• TASK STATEMENT: Nothing but a number belongs in the answer: how many lines of the records below contain the string "profile".
----------------------------------------
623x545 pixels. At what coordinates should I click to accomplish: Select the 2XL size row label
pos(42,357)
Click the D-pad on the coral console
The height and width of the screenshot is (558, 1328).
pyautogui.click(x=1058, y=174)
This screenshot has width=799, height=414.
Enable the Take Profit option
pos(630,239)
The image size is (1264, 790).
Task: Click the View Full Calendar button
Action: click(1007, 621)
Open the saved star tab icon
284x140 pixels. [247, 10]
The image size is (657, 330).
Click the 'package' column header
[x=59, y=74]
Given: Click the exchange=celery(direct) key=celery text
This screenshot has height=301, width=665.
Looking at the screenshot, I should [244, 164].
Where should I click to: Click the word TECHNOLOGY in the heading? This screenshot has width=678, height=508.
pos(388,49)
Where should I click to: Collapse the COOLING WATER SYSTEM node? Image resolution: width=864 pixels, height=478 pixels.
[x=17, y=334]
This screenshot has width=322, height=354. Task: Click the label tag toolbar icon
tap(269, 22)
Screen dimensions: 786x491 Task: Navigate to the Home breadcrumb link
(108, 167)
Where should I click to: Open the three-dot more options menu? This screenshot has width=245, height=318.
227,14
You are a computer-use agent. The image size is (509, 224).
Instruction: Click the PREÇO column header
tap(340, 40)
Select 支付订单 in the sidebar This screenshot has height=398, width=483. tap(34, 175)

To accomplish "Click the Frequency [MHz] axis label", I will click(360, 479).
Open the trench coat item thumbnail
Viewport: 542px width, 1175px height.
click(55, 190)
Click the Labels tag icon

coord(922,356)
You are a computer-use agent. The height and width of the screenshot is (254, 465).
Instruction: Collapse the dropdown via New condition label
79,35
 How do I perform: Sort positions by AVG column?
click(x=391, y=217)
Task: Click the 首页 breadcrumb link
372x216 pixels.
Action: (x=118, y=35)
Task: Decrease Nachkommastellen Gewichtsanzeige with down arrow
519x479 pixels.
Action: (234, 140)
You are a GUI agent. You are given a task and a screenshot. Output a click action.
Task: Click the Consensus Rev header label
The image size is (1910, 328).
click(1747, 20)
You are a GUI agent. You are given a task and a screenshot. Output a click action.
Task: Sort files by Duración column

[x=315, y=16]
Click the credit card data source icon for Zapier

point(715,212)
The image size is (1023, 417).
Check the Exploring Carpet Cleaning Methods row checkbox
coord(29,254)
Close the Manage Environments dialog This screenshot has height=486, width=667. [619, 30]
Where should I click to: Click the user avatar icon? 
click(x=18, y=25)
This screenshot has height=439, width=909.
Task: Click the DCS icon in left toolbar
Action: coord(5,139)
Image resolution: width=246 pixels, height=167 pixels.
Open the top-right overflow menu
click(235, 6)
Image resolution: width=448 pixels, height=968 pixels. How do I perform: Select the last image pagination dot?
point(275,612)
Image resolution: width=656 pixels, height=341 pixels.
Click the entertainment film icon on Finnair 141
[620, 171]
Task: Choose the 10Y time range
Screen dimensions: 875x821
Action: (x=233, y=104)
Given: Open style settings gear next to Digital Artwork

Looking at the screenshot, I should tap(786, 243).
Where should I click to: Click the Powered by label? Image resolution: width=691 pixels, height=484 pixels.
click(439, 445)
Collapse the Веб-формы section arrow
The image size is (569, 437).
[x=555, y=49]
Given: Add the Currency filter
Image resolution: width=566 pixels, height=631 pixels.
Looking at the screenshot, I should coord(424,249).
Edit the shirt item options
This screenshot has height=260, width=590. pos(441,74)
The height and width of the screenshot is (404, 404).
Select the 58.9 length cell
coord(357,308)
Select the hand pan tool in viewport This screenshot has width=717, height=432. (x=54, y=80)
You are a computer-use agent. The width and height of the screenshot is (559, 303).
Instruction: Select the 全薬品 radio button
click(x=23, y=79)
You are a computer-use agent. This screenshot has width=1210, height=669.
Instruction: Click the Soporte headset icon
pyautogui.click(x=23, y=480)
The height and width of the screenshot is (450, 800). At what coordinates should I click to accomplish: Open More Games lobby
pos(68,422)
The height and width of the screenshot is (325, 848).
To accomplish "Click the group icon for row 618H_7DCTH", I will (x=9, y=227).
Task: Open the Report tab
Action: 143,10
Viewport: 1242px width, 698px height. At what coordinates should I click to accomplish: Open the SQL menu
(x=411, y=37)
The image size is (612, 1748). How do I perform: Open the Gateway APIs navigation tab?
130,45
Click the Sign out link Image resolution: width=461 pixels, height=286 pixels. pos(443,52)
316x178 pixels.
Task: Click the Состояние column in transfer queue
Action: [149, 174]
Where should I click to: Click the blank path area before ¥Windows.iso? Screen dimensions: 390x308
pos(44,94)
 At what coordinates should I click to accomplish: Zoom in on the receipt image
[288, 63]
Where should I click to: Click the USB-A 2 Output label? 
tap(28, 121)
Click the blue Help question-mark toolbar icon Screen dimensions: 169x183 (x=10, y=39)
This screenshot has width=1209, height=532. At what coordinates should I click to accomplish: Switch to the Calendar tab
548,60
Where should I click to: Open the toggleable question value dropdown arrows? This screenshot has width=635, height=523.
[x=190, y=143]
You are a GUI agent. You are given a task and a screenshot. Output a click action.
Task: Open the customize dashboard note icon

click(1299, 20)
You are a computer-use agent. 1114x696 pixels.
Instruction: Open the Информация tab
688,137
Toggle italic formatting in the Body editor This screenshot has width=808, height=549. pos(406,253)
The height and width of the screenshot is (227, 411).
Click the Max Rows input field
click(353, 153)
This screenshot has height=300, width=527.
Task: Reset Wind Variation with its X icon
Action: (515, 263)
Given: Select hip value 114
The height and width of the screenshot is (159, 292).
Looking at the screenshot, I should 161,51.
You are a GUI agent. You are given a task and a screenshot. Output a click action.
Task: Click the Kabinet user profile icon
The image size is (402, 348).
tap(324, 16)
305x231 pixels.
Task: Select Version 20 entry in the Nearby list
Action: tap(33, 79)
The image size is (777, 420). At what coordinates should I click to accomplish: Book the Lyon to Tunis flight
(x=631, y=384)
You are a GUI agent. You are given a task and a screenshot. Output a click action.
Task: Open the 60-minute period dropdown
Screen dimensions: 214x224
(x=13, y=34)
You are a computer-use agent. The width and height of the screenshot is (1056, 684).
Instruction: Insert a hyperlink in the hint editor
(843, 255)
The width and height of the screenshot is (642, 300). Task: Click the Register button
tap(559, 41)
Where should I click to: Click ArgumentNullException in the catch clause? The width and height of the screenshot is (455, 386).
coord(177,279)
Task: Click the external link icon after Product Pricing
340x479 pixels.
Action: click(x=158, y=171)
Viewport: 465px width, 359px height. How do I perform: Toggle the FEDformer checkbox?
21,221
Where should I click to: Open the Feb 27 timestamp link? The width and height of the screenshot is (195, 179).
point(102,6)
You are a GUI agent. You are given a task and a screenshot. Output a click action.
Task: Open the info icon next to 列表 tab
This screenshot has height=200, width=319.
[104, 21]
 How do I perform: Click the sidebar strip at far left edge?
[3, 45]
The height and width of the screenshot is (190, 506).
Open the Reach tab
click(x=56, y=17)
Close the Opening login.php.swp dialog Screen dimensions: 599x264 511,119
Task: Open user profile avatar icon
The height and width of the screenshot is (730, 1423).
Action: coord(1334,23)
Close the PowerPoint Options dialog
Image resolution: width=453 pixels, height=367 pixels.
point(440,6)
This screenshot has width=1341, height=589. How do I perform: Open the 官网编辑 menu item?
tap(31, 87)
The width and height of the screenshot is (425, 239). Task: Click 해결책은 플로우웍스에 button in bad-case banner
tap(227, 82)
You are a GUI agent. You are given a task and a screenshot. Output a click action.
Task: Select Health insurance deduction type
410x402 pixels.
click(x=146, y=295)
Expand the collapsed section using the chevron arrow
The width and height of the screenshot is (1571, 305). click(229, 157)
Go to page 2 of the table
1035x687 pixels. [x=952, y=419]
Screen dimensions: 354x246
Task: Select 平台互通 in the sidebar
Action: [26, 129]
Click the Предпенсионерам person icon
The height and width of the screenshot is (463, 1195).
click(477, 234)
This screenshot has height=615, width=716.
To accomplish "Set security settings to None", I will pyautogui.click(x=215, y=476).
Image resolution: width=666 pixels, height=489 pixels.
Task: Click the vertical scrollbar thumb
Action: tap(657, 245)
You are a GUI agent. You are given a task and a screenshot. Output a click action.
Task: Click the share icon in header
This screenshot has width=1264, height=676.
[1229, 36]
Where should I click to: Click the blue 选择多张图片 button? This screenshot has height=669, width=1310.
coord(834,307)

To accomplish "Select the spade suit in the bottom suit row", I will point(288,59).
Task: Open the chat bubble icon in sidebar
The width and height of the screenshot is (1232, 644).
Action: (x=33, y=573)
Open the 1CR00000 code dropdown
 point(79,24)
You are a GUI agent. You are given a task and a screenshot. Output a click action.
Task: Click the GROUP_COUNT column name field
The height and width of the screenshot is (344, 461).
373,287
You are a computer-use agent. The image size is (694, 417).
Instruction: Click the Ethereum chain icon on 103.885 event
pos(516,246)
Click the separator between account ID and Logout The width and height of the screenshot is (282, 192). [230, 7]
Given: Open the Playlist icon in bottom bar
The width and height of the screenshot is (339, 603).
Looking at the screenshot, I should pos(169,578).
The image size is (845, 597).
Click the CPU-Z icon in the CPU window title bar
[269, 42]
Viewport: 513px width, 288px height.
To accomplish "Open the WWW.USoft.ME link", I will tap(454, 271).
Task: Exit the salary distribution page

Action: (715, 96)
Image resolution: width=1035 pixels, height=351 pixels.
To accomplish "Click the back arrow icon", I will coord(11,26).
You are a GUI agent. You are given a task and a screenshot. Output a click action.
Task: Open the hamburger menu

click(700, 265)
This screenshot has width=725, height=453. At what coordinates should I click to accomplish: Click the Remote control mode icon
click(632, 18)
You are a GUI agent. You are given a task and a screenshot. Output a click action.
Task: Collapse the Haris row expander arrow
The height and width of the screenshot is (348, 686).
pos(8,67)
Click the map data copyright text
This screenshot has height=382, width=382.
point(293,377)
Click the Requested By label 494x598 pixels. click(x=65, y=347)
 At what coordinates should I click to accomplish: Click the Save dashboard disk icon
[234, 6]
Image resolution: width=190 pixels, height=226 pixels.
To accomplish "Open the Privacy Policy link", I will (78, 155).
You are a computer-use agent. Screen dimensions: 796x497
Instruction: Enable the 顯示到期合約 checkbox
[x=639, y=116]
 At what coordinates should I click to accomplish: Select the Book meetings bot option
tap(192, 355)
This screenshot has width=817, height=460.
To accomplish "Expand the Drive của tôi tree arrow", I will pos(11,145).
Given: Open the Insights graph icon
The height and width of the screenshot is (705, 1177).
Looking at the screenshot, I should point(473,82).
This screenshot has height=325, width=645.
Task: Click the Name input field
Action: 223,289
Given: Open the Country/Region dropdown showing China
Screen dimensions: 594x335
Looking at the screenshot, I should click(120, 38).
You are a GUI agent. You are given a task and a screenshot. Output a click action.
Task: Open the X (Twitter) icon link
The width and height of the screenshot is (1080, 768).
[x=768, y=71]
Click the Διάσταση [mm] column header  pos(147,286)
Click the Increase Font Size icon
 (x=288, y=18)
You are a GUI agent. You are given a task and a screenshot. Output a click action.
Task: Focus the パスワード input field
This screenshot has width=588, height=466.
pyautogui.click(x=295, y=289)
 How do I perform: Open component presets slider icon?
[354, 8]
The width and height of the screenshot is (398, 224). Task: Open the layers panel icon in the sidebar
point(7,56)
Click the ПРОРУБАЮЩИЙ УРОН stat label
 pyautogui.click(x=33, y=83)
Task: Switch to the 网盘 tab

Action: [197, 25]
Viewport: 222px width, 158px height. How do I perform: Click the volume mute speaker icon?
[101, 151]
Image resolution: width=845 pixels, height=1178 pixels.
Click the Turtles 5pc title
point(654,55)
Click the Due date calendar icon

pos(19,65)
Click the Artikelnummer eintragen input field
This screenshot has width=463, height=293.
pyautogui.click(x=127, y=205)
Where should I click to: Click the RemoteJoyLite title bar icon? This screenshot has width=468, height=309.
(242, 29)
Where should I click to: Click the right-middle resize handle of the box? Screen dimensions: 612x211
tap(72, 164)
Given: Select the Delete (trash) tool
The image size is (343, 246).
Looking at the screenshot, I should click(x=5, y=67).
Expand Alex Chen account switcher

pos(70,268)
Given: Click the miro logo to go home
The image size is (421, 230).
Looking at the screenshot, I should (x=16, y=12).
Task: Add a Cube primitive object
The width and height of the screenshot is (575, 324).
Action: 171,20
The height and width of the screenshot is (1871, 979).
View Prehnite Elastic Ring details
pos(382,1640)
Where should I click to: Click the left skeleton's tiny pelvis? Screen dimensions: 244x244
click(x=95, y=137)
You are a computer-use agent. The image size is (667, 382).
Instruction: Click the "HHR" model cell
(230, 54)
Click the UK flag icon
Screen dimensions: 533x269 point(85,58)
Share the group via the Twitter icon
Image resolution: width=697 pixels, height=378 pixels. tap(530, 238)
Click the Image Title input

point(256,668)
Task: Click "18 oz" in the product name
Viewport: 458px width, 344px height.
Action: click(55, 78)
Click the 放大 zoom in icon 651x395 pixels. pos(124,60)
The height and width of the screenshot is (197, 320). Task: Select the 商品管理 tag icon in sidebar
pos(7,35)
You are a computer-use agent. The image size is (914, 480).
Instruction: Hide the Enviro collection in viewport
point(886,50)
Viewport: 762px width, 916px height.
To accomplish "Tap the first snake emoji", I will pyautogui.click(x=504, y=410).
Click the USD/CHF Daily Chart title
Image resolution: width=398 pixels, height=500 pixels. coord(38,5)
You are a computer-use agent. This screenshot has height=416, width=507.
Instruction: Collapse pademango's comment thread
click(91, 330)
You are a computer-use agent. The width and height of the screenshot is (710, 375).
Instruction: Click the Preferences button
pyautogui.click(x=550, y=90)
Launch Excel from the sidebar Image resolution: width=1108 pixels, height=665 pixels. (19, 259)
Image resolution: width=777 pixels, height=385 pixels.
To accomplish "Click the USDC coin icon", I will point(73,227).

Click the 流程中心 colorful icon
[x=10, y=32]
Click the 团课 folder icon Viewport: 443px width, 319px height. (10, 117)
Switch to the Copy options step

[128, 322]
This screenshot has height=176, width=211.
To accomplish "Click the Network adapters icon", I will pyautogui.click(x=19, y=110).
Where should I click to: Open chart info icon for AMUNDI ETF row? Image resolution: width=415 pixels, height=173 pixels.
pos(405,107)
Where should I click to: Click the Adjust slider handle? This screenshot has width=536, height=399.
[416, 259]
----------------------------------------
• RESPONSE FOR THIS EXERCISE: 2